In 1824 the pro-slavery activist and geographer James MacQueen berated both Thomas Clarkson and James Cropper for questioning the economic viability of West Indian slavery in his 427-page book The West India colonies: the calumnies and misrepresentations circulated against them by the Edinburgh Review, Mr. Clarkson, Mr. Cropper.

==Support for Black activism in the United States==
In the 1820s James Cropper sponsored several American free black initiatives, for example in 1828 he donated to a Philadelphia school for black infants and provided large scale financial support for American antislavery newspapers. James Cropper also used his Liverpool links to directly encourage antislavery activism in the United States. Sir John Gladstone was already critical of Cropper's growing influence in the slave states writing that "Considerable alarm has been felt in the southern states since Mr Cropper's publications have been circulated amongst the slaves there."

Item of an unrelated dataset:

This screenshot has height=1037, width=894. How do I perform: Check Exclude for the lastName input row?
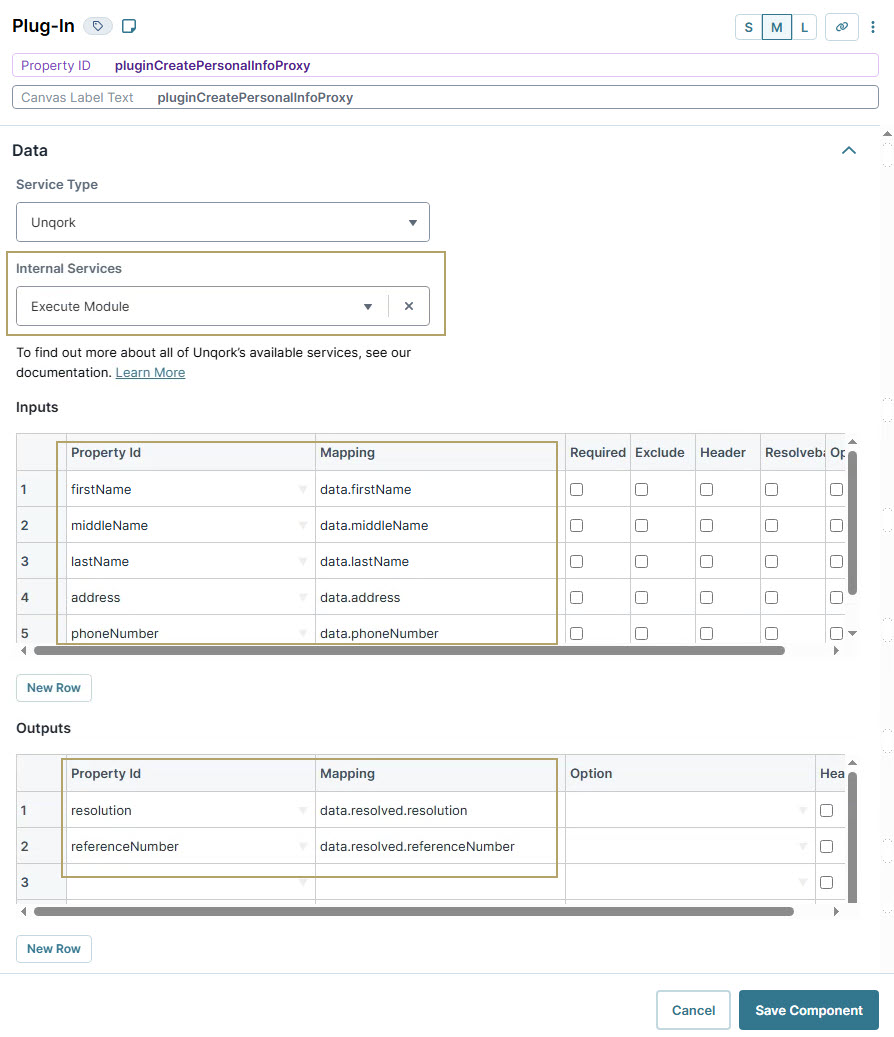(x=640, y=561)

The Cropper family scrapbook was filled with anti-slavery literature and contained a list of contacts in the United States who had already been shipped large packets of his abolitionist pamphlets from Liverpool. The pamphlets, usually up to 20 pages long would be commonly read out loud at meetings and make their way to the slave states. The earliest list (c.1827-9) included editors of all three American antislavery newspapers.

Fellow Quaker, Benjamin Lundy edited the Genius of Universal Emancipation and regularly acknowledged his debt to his sponsors in Liverpool. John Brown Russwurm edited the first black newspaper, Freedom's Journal (1827-9). Russwurm was only the third African American to graduate from an American College. Quaker Enoch Lewis was editor of the African Observer (1827-8). Cropper replaced Russwurm as the main contact in the New York's free black community with the African American Peter Williams, Jr. Williams was an Episcopalian bishop and a future member of the board of the interracial American Antislavery Society. Cropper also sent pamphlets to William Lloyd Garrison. Cropper's 1830s list included James McCune Smith, a young black intellectual and militant. Smith was the first African American to gain a medical degree having graduated in Glasgow, Scotland.

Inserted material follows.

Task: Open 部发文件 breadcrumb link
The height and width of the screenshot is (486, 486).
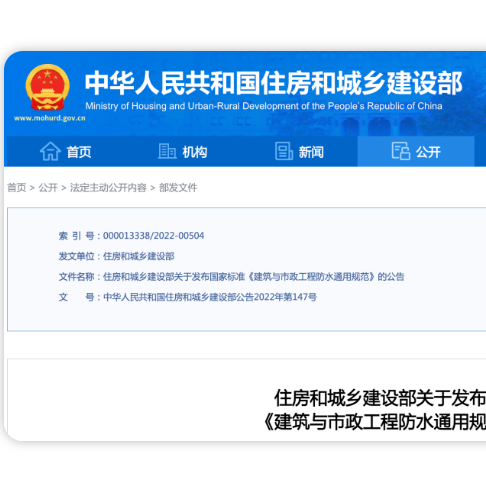Action: 178,188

The pamphleteering activities of James Cropper also began to take effect in New York City, and they would not go unnoticed amongst the local free black population.

To pursue their goals and create local unanimity, blacks in New York City instituted their own antislavery society. Meeting on December 26th, 1832, at the Abysinnian Baptist Church, the city's people of color elected Samuel Hardenburgh as chair and Henry Sipkins as Secretary. The new organization first saluted European supporters of the black convention movement. Those whose support was widely reported included James Cropper and Thomas Cropper in England and Daniel O'Connell of Ireland, whom the group hailed as friends of black rights and religious freedom and saluted for their opposition to the American Colonization Society.
— David Ruggles – a Radical Black Abolitionist and the Underground Railroad in New York City. Graham Russell Hodges, p. 51 (2010)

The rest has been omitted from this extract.